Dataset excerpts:
[Start of Attachment]
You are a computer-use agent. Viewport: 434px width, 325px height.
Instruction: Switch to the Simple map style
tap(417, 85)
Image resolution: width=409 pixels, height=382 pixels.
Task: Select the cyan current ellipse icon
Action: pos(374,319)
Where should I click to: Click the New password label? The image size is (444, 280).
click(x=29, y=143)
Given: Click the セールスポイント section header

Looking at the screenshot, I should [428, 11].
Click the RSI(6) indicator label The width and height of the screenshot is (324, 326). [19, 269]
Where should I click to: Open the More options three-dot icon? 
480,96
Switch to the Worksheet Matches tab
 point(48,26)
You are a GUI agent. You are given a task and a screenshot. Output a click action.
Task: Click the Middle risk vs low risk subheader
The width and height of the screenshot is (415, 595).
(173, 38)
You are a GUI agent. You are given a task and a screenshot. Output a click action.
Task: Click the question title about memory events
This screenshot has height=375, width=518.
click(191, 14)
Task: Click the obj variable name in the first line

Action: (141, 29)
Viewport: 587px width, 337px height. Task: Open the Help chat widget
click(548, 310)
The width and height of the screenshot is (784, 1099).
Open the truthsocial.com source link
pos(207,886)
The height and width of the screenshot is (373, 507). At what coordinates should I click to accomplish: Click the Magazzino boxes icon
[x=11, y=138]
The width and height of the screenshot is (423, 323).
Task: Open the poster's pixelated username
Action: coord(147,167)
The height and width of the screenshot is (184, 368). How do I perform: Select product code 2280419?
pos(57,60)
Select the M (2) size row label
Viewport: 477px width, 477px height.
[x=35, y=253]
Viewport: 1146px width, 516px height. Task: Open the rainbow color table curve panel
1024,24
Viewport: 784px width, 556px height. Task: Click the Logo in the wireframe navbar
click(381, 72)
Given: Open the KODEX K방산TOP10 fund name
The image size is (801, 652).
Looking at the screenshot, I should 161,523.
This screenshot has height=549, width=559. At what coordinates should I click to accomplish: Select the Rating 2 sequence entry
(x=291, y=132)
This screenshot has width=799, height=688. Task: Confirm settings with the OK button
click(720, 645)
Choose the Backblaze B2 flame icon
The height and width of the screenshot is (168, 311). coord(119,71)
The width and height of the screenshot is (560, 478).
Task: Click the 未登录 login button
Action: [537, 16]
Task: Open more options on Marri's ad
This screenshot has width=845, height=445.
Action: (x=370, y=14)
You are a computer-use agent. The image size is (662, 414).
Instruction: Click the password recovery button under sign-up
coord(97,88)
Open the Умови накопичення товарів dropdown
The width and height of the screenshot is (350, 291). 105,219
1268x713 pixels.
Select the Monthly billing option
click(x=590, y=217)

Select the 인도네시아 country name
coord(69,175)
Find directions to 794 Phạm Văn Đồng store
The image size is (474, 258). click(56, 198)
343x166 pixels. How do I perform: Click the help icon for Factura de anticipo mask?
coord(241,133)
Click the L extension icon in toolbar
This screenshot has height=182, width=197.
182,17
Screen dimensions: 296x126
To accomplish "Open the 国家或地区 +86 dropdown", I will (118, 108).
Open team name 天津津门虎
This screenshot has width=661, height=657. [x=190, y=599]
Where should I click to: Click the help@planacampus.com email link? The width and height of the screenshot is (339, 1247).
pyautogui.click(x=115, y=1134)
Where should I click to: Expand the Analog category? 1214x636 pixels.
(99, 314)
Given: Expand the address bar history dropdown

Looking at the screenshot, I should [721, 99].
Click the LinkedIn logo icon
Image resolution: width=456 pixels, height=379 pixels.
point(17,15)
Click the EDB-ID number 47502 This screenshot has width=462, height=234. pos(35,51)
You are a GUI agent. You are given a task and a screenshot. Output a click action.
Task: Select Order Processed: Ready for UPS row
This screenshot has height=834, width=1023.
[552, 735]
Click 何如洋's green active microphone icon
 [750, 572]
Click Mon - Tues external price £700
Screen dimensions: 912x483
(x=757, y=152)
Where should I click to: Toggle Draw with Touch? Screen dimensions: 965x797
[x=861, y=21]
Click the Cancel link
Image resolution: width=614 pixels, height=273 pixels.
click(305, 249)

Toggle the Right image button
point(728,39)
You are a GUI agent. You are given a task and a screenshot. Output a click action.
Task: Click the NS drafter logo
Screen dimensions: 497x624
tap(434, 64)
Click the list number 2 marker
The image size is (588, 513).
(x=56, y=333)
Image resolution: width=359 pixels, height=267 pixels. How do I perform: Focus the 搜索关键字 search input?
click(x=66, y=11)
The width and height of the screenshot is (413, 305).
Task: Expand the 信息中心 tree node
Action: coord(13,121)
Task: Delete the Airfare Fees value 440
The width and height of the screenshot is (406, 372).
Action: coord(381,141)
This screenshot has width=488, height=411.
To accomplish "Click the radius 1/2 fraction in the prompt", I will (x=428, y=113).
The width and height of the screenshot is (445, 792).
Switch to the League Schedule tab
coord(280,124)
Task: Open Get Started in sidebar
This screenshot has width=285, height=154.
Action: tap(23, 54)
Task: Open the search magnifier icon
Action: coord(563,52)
[End of Attachment]
▸ What is required: All of the records above should be repeated exactly.

▸ Solution for this exercise:
You are a computer-use agent. Viewport: 434px width, 325px height.
Instruction: Switch to the Simple map style
tap(417, 85)
Image resolution: width=409 pixels, height=382 pixels.
Task: Select the cyan current ellipse icon
Action: pos(374,319)
Where should I click to: Click the New password label? The image size is (444, 280).
click(x=29, y=143)
Given: Click the セールスポイント section header

Looking at the screenshot, I should [428, 11].
Click the RSI(6) indicator label The width and height of the screenshot is (324, 326). [19, 269]
Where should I click to: Open the More options three-dot icon? 
480,96
Switch to the Worksheet Matches tab
 point(48,26)
You are a GUI agent. You are given a task and a screenshot. Output a click action.
Task: Click the Middle risk vs low risk subheader
The width and height of the screenshot is (415, 595).
(173, 38)
You are a GUI agent. You are given a task and a screenshot. Output a click action.
Task: Click the question title about memory events
This screenshot has height=375, width=518.
click(191, 14)
Task: Click the obj variable name in the first line

Action: (141, 29)
Viewport: 587px width, 337px height. Task: Open the Help chat widget
click(548, 310)
The width and height of the screenshot is (784, 1099).
Open the truthsocial.com source link
pos(207,886)
The height and width of the screenshot is (373, 507). At what coordinates should I click to accomplish: Click the Magazzino boxes icon
[x=11, y=138]
The width and height of the screenshot is (423, 323).
Task: Open the poster's pixelated username
Action: coord(147,167)
The height and width of the screenshot is (184, 368). How do I perform: Select product code 2280419?
pos(57,60)
Select the M (2) size row label
Viewport: 477px width, 477px height.
[x=35, y=253]
Viewport: 1146px width, 516px height. Task: Open the rainbow color table curve panel
1024,24
Viewport: 784px width, 556px height. Task: Click the Logo in the wireframe navbar
click(381, 72)
Given: Open the KODEX K방산TOP10 fund name
The image size is (801, 652).
Looking at the screenshot, I should 161,523.
This screenshot has height=549, width=559. At what coordinates should I click to accomplish: Select the Rating 2 sequence entry
(x=291, y=132)
This screenshot has width=799, height=688. Task: Confirm settings with the OK button
click(720, 645)
Choose the Backblaze B2 flame icon
The height and width of the screenshot is (168, 311). coord(119,71)
The width and height of the screenshot is (560, 478).
Task: Click the 未登录 login button
Action: [537, 16]
Task: Open more options on Marri's ad
This screenshot has width=845, height=445.
Action: (x=370, y=14)
You are a computer-use agent. The image size is (662, 414).
Instruction: Click the password recovery button under sign-up
coord(97,88)
Open the Умови накопичення товарів dropdown
The width and height of the screenshot is (350, 291). 105,219
1268x713 pixels.
Select the Monthly billing option
click(x=590, y=217)

Select the 인도네시아 country name
coord(69,175)
Find directions to 794 Phạm Văn Đồng store
The image size is (474, 258). click(56, 198)
343x166 pixels. How do I perform: Click the help icon for Factura de anticipo mask?
coord(241,133)
Click the L extension icon in toolbar
This screenshot has height=182, width=197.
182,17
Screen dimensions: 296x126
To accomplish "Open the 国家或地区 +86 dropdown", I will (118, 108).
Open team name 天津津门虎
This screenshot has width=661, height=657. [x=190, y=599]
Where should I click to: Click the help@planacampus.com email link? The width and height of the screenshot is (339, 1247).
pyautogui.click(x=115, y=1134)
Where should I click to: Expand the Analog category? 1214x636 pixels.
(99, 314)
Given: Expand the address bar history dropdown

Looking at the screenshot, I should [721, 99].
Click the LinkedIn logo icon
Image resolution: width=456 pixels, height=379 pixels.
point(17,15)
Click the EDB-ID number 47502 This screenshot has width=462, height=234. pos(35,51)
You are a GUI agent. You are given a task and a screenshot. Output a click action.
Task: Select Order Processed: Ready for UPS row
This screenshot has height=834, width=1023.
[552, 735]
Click 何如洋's green active microphone icon
 [750, 572]
Click Mon - Tues external price £700
Screen dimensions: 912x483
(x=757, y=152)
Where should I click to: Toggle Draw with Touch? Screen dimensions: 965x797
[x=861, y=21]
Click the Cancel link
Image resolution: width=614 pixels, height=273 pixels.
click(305, 249)

Toggle the Right image button
point(728,39)
You are a GUI agent. You are given a task and a screenshot. Output a click action.
Task: Click the NS drafter logo
Screen dimensions: 497x624
tap(434, 64)
Click the list number 2 marker
The image size is (588, 513).
(x=56, y=333)
Image resolution: width=359 pixels, height=267 pixels. How do I perform: Focus the 搜索关键字 search input?
click(x=66, y=11)
The width and height of the screenshot is (413, 305).
Task: Expand the 信息中心 tree node
Action: coord(13,121)
Task: Delete the Airfare Fees value 440
The width and height of the screenshot is (406, 372).
Action: coord(381,141)
This screenshot has width=488, height=411.
To accomplish "Click the radius 1/2 fraction in the prompt", I will (x=428, y=113).
The width and height of the screenshot is (445, 792).
Switch to the League Schedule tab
coord(280,124)
Task: Open Get Started in sidebar
This screenshot has width=285, height=154.
Action: tap(23, 54)
Task: Open the search magnifier icon
Action: coord(563,52)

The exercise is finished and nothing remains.